Philip Sunderland conducts with bubbling verve, and after a few fluffed notes at the start, his players sounded like they were enjoying every note of Stephen Brown’s colourful reduced scoring. ETO’s use of reduced orchestrations is occasionally described as an artistic compromise. In fact they’re the basic premise upon which productions like these are conceived, and when they result in work of this quality and ambition (neither Hoffmann nor Werther has received a professional production in the Midlands this century) I wouldn’t presume to second-guess ETO artistic director James Conway’s judgement of what’s realistically do-able in the pit at (say) the Gala Theatre, Durham or the Theatre Royal, Bath.

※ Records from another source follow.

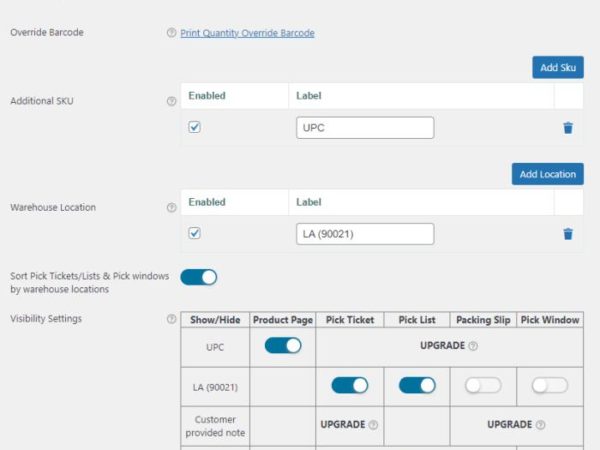Uncheck the UPC Enabled checkbox
This screenshot has width=600, height=450.
(195, 128)
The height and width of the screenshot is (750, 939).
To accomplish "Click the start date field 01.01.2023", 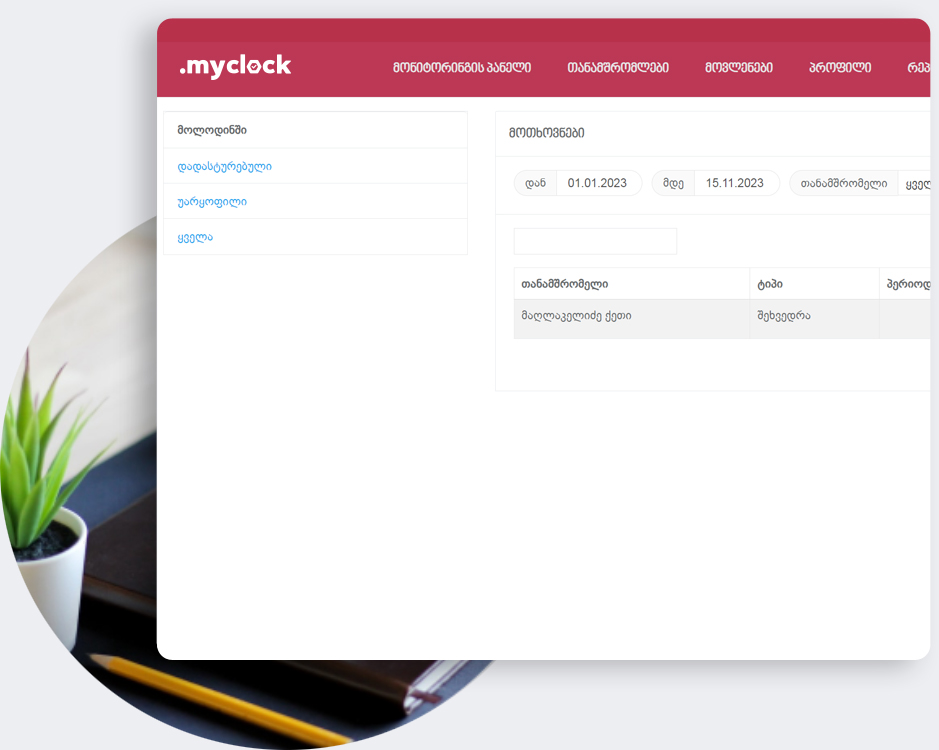I will [x=597, y=183].
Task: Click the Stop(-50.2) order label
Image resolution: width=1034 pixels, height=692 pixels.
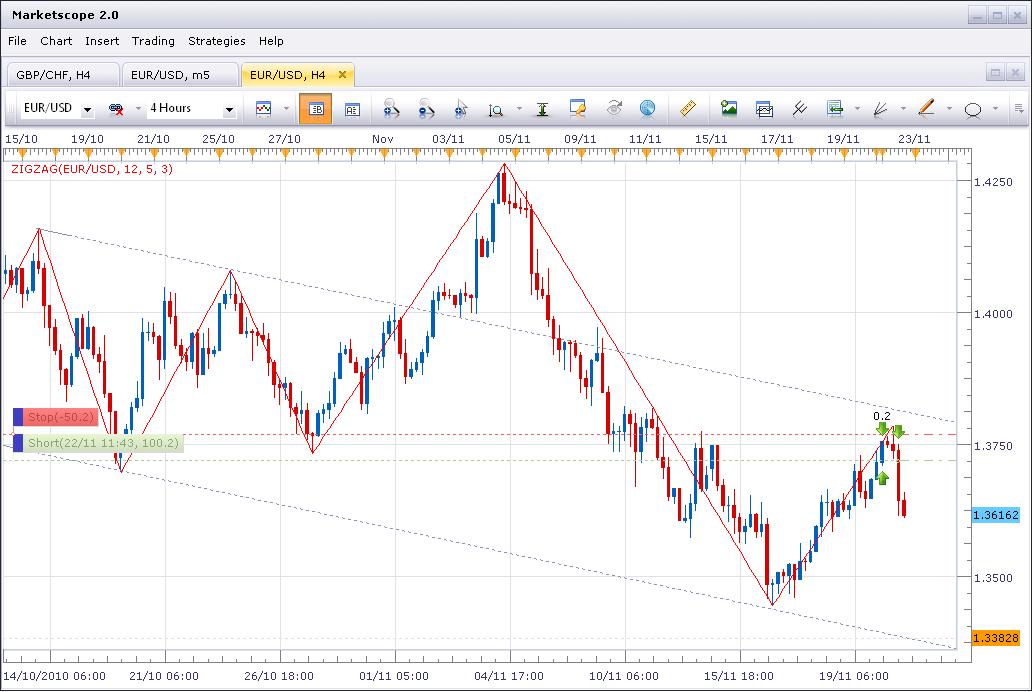Action: 61,417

Or, indeed, why it’s necessary to have the four-piece orchestra on stage in Werther (***). Scored for a piano trio plus clarinet, Ian Farrington’s arrangement is intended (according to Conway) to evoke “the distinctive sound of French chamber music”. But introducing a piano to the sound-world severs any last connection with the orchestral original - nothing says “nineteenth century romantic orchestra” less than a piano – and strips away a layer of lyricism. Add the decision to cast a baritone rather than a tenor as Werther – an option authorised by Massenet himself – and a luscious romantic star-vehicle becomes a conversational chamber drama: a Werther in coloured pencil rather than oils.

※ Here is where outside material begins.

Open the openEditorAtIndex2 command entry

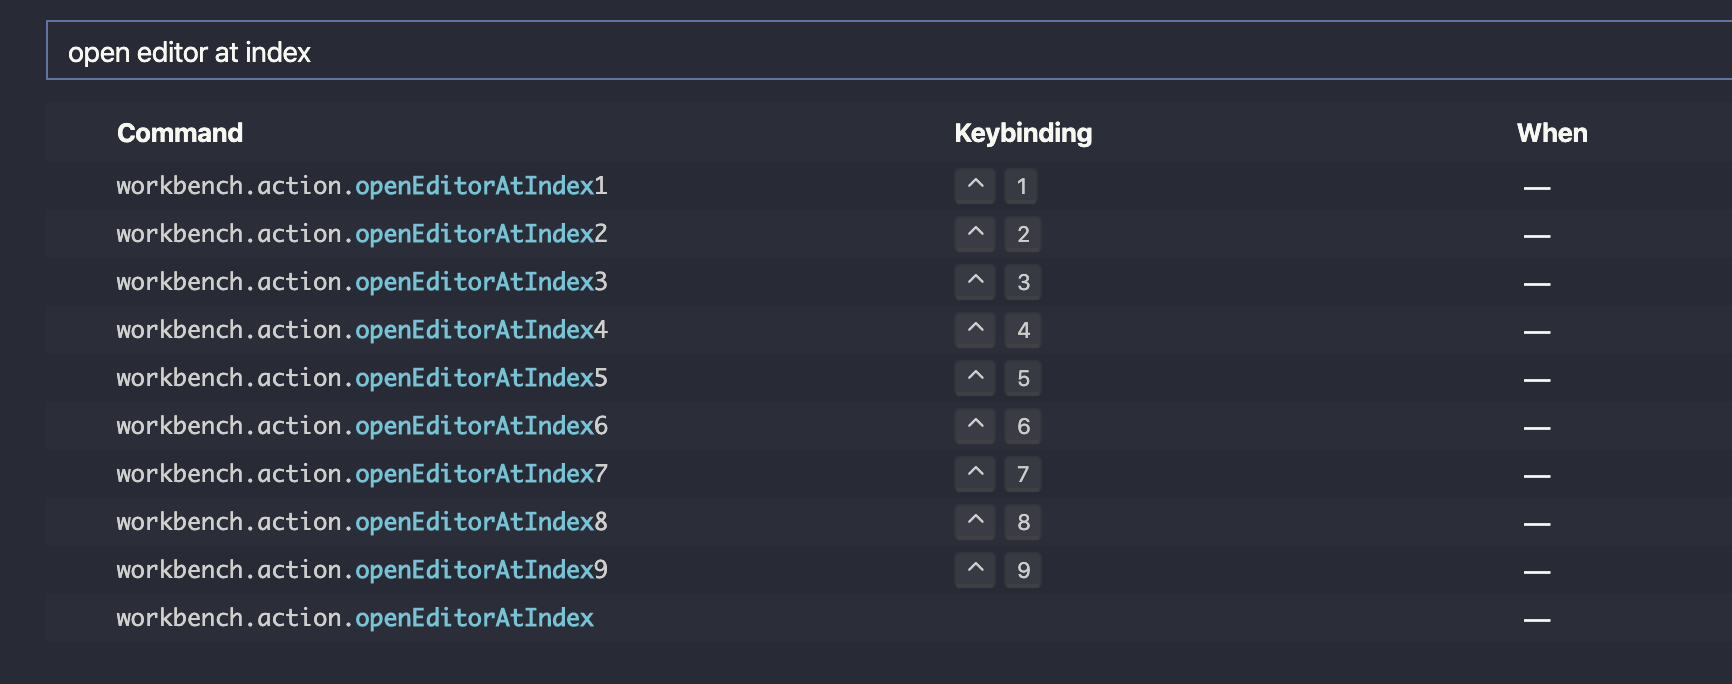(x=362, y=234)
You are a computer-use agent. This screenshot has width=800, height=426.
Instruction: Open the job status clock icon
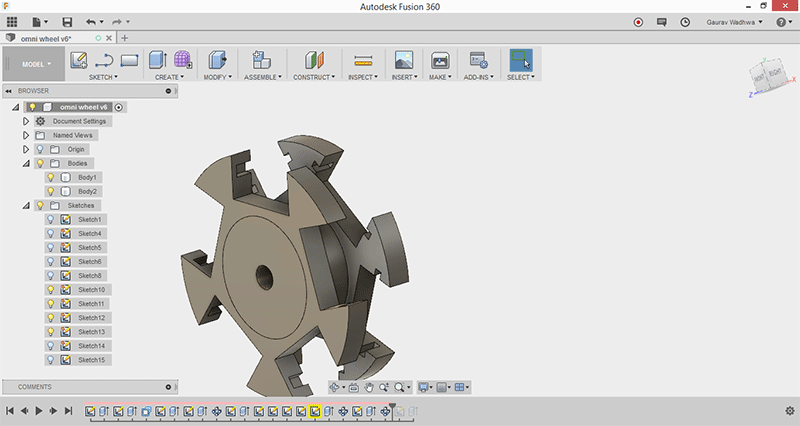[x=685, y=21]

Having made those choices, director Oliver Platt runs with them – at least as far as his concept allows. We’re in a 1950s-ish American Midwest; or at least a version of it in which children sing Christmas carols in French and volumes of Ossian are on every sideboard. Vintage bric-a-brac gives a realistic look to Townsend’s homely set (as long as you ignore the four musicians by the back door), and the lead roles are taken by plausibly young singers.
Ballard plays Werther as a nerd-turned-stalker in beatnik specs, with a raw edge to his voice, while Carolyn Dobbin’s volatile Charlotte (pictured right with Lauren Zolezzi's Sophie by Robert Workman) sings in tones that suggest a Carmen or Amneris, at her best in moments of emotional strain or whispered tenderness. Their scenes together generate a voltage that’s just high enough to be dangerous. Simon Wallfisch as Albert flips plausibly from smug-married to predatory thug. Only Lauren Zolezzi (Sophie), though, really gives the impression that she’s able to meet all of Massenet’s vocal demands, pealing out her high notes with smiling charm.

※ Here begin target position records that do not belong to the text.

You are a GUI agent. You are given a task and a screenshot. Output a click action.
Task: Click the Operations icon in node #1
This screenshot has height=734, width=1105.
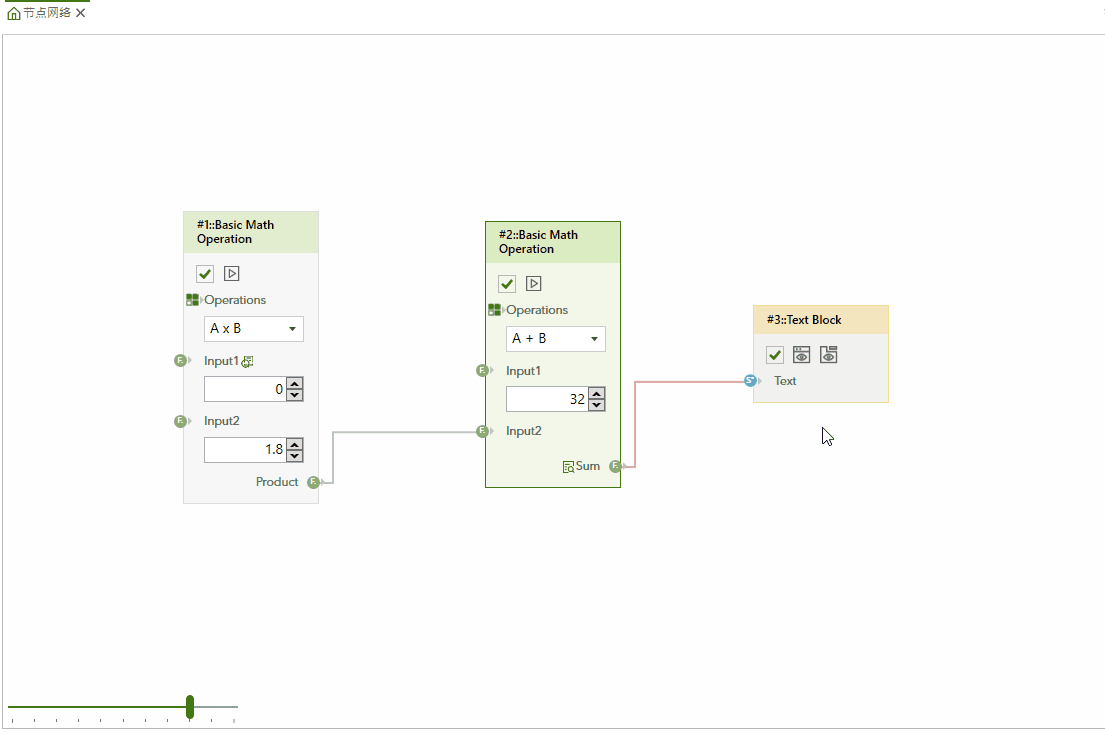point(192,300)
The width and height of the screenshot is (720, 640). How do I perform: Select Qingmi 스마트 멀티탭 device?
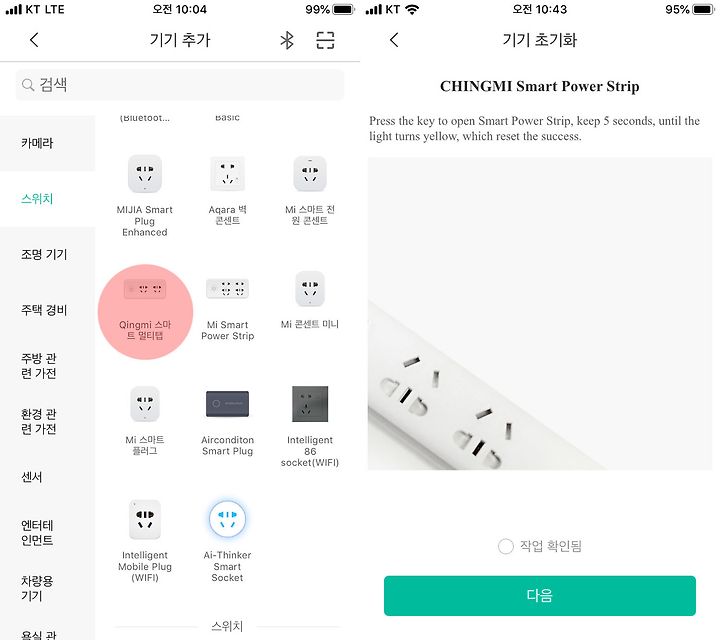[x=145, y=312]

Yet somehow, for all its conviction and imagination, it doesn’t quite cohere. Maybe emotions as supercharged as Werther’s demand the perspective that a more traditional staging allows; maybe it’s just the gradual build-up of small misfires – Platt’s tendency to stand singers at the edge of the stage, gesticulating; or a clunky translation of the “Yes, it is I!” variety. And maybe this is nit-picking at a sincere, intelligent production, filled with real pleasures, of an opera that no national company is ever likely to tour to Malvern, Buxton, Durham or Bath. More, please, from these artists: on present form, a near-miss from ETO is infinitely more worth seeing than another safe revival from a company with twenty times the budget.